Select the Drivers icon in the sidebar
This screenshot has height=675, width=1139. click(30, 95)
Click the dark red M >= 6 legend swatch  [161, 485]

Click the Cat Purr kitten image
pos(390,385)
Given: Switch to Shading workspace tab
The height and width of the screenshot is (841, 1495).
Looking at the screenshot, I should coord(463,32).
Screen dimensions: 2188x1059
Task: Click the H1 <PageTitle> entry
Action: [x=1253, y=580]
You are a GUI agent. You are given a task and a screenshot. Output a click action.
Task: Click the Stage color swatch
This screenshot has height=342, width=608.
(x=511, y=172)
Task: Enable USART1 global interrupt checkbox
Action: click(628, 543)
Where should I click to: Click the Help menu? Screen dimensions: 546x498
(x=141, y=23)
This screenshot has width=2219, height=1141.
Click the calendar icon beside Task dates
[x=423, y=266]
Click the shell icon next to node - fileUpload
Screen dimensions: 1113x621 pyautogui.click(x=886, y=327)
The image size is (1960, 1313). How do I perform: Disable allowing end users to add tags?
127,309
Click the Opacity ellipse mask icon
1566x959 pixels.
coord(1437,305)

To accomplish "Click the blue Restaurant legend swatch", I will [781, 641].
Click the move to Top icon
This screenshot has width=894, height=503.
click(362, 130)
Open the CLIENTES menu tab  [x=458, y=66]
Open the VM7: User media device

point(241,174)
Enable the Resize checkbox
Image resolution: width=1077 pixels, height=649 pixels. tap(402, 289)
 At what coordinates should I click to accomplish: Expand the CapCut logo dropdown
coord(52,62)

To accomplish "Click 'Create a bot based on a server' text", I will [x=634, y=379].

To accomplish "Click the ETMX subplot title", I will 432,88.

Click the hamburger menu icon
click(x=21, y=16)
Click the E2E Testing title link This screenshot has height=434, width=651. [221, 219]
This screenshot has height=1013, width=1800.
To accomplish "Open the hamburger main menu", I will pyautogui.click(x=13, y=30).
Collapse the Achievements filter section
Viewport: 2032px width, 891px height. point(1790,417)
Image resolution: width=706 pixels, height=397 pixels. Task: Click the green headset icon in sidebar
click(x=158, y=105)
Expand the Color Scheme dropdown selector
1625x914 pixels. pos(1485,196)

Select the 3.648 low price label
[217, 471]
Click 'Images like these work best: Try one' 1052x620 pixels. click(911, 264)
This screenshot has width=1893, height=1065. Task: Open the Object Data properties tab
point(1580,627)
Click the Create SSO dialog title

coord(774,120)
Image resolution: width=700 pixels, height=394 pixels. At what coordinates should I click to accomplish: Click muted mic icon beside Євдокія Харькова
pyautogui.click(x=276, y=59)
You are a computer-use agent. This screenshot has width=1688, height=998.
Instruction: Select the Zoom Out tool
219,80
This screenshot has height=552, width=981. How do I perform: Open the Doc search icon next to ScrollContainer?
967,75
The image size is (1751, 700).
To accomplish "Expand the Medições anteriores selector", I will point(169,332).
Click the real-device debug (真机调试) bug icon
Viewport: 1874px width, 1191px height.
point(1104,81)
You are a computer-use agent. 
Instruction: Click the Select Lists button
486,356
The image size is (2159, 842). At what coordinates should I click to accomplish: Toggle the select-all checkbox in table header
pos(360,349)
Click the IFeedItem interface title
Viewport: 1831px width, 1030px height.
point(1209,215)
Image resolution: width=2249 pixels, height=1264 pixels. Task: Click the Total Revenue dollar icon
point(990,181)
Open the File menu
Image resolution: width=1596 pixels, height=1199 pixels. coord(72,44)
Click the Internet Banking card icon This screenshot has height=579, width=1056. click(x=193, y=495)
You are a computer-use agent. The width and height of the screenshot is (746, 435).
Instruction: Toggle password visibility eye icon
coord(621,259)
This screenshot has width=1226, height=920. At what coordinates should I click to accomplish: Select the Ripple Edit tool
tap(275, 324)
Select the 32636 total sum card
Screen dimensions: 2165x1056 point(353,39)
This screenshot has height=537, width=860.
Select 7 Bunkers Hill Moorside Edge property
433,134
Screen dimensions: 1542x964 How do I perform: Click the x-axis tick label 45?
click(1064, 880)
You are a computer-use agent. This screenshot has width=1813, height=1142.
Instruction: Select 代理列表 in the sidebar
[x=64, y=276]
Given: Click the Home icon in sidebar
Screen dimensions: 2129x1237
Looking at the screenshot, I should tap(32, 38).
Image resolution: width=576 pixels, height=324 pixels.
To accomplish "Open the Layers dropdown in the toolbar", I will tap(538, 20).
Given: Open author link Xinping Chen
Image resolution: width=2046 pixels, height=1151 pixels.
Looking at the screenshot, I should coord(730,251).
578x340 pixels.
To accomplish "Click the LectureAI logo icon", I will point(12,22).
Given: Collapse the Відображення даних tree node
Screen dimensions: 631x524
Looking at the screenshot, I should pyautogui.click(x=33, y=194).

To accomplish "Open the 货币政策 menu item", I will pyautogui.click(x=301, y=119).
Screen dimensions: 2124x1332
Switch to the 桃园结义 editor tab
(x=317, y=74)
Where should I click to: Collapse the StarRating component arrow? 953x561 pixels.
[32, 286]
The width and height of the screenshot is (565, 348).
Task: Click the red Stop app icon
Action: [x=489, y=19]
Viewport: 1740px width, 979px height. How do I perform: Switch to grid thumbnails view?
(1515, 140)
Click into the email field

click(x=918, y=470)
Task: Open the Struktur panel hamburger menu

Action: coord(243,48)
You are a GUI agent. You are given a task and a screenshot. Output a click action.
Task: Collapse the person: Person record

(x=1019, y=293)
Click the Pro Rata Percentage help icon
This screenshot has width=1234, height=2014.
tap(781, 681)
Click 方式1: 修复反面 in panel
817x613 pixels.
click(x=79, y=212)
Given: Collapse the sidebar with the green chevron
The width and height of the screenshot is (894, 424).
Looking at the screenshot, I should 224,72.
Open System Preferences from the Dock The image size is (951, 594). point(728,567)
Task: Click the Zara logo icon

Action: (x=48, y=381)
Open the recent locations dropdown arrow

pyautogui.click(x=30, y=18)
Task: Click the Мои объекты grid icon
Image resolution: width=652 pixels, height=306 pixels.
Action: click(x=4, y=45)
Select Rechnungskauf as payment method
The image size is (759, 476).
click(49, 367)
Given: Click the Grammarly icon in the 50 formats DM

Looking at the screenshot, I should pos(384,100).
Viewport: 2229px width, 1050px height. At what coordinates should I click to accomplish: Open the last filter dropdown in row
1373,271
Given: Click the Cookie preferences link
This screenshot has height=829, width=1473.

______________________________

Exercise instructions: Copy whichever lines in the listing above contain the word "link".

Task response:
Click the E2E Testing title link This screenshot has height=434, width=651. [221, 219]
Given: Open author link Xinping Chen
Given: Click the Cookie preferences link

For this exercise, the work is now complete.